**TEXTAUSZUG:**
++++

Entscheidungsstichwort (Thema)

Sozialgerichtliches Verfahren. Rechtsanwaltsvergütung. Anrechnung der Geschäftsgebühr auf die Verfahrensgebühr. konkludente Tilgungsbestimmung

 

Leitsatz (amtlich)

1. Die Regelung der Vorbemerkung 3 Abs 4 S 1 VV RVG ist im Rahmen der Vergütung eines beigeordneten oder bestellten Rechtsanwalts dahingehend zu verstehen, dass nur tatsächliche Zahlungen auf die Geschäftsgebühr bei der Anrechnung zu berücksichtigen sind.

2. Wie nach § 366 Abs 2 BGB geht eine Tilgungsbestimmung des Zahlenden der Regelung des § 58 Abs 2 RVG vor. Eine Tilgungsbestimmung kann auch konkludent erfolgen. Sie wird auch immer dann vorliegen, wenn eine Zahlung unter Bezugnahme auf einen Kostenfestsetzungsbeschluss erfolgt.

++++

**QUELLDATEN:**

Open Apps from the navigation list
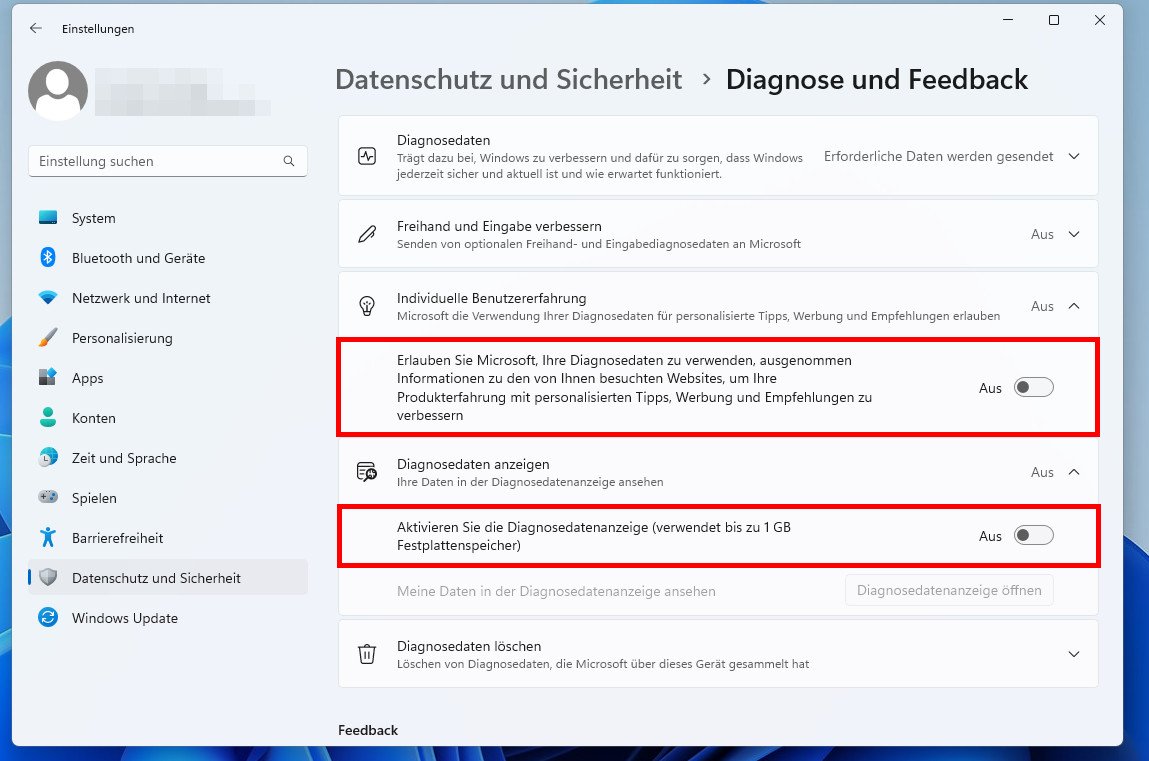[47, 378]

++++

**AUFGABENSTELLUNG:** Geben Sie den Textauszug zur Anrechnung der Geschäftsgebühr vollständig und wortgetreu wieder. Grundlage ist allein der Textauszug, nicht das Material.

**LÖSUNG:**
Entscheidungsstichwort (Thema)

Sozialgerichtliches Verfahren. Rechtsanwaltsvergütung. Anrechnung der Geschäftsgebühr auf die Verfahrensgebühr. konkludente Tilgungsbestimmung

 

Leitsatz (amtlich)

1. Die Regelung der Vorbemerkung 3 Abs 4 S 1 VV RVG ist im Rahmen der Vergütung eines beigeordneten oder bestellten Rechtsanwalts dahingehend zu verstehen, dass nur tatsächliche Zahlungen auf die Geschäftsgebühr bei der Anrechnung zu berücksichtigen sind.

2. Wie nach § 366 Abs 2 BGB geht eine Tilgungsbestimmung des Zahlenden der Regelung des § 58 Abs 2 RVG vor. Eine Tilgungsbestimmung kann auch konkludent erfolgen. Sie wird auch immer dann vorliegen, wenn eine Zahlung unter Bezugnahme auf einen Kostenfestsetzungsbeschluss erfolgt.